Colours of Clouds
Why clouds are white?
A water droplet or ice crystal inside clouds is sufficiently large to strongly scatter light of all colours (different wavelengths). Since light undergoes multiple scattering between numerous water droplets or ice crystals in all direction (Figure 1) and they are weakly absorbing to visible light of all wavelengths, the scattered light of all wavelengths constitutes the white color of clouds (Figure 2) that we observe.
Figure 1: Water droplets or ice crystals inside clouds scatter visible lights in all directions
Figure 2: White clouds under fair weather (Photo courtesy of Dr.

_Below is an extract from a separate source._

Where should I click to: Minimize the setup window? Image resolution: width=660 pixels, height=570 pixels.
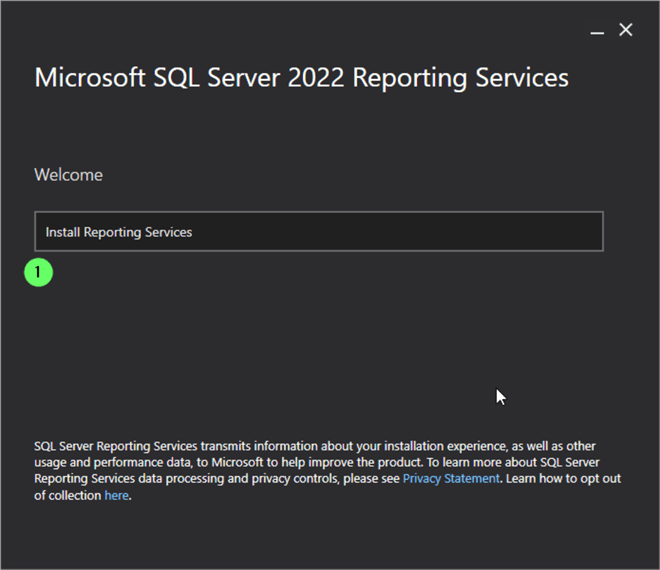(597, 31)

T.C. Lee, Hong Kong Observatory)
What are the differences between light scattered by the atmosphere and by clouds?
Since the size of air molecules and particulates in the atmosphere are comparable to the wavelengths of visible light, sunlight is scattered by the atmosphere by "Rayleigh scattering", where blue or purple light (with shorter wavelengths) are more likely to be scattered than red or orange light (longer wavelengths) (More details are available in "Blue sky").
However, the size of water droplets or ice crystals inside the clouds (about 10µm or larger) are much larger than visible wavelengths, so all visible wavelengths are scattered about equally by such particles (Figure 3) and it is called "Mie scattering". This type of scattering of light of all colors is different from the type of color-selective scattering (Rayleigh scattering) which gives the blue color of the sky.
Figure 3: Cloud droplets scatter light of all wavelengths more or less equally
Why do clouds turn grey or dark?
As a cloud grows thicker, more sunlight is reflected from it and less light can penetrate through it (see Figure 4). Since little sunlight reaches the underside of the cloud, less light is scattered, and the cloud base appears grey. Moreover, if the water droplets near the cloud base grow larger (say, just before water droplet are heavy enough to fall), they become less effective scatterers and more effective absorbers. As such, for a thick rain-bearing cloud, most sunlight is either reflected or absorbed before reaching the cloud base. With much less light reaching the observer on the ground below, the cloud looks greyish and dark before rain begins to fall (Figure 5)
Figure 4: Average percentage of light transmitted (red), reflected (blue), and absorbed (green) by clouds of different thickness
Figure 5: Rain-bearing clouds with dark cloud base(Photo courtesy of Dr. T.C. Lee, Hong Kong Observatory)
Why clouds are red/orange during sunset?
The colour of a cloud also depends on the colour of the light that illuminates it. When sunlight passes through thick layer of atmosphere and dust particles at sunset, blue colour is scattered by Rayleigh Scattering and only red-to-orange color remains (see Question 2). The clouds reflect these unscattered red/orange rays and appear in that colour (Figure 6). The effect is much like shining a red spotlight on a white sheet.
Figure 6: Reddish orange clouds during sunset(Photo courtesy of Dr. T.C. Lee, Hong Kong Observatory)
Do the clouds at different heights turn red during sunset simultaneously?
Since the Earth is spherical, the clouds at different heights turn red at different time when the sun crosses the horizon (Figure 7). Just before the sunset, the color of low clouds (e.g. stratus) will turn red first. Shortly after the sunset, the high clouds (e.g. cirrus) would be gradually stained in deep red and become apparent under the darken background. A viewer on the ground can distinguish the clouds at different heights according to the relative timing of their color change during sunset (Figure 8).
Figure 7: Relationship between Suns position and height of red clouds after sunset.
Figure 8: Only high clouds are stained in deep red after sunset(Photo courtesy of Dr. T.C. Lee, Hong Kong Observatory)
What are the colors of clouds at night?
Clouds at night are visible only when there is a source of light. Thin clouds will generally appear white under the white moonlight. For the bottom of dense low clouds, the main light source is the light from the ground (usually orange or white light) originated from street lamps and other light sources in cities. Such light shines on the cloud aloft and is scattered by the base of a low cloud, making the low cloud appears yellowish orange or white when observed in urban area (see Figure 9). The phenomena will be more obvious if the cloud is lower or denser.
Figure 9: The clouds on the left and right appear reddish orange and white respectively in a cloudy night(Photo courtesy of Dr. T.C. Lee, Hong Kong Observatory)
- C.D. Ahrens, Meteorology Today: An Introduction to Weather, Climate, and the Environment.
- Bohren, C.F., 1987, Clouds in a glass of beer, Dover Publications Inc.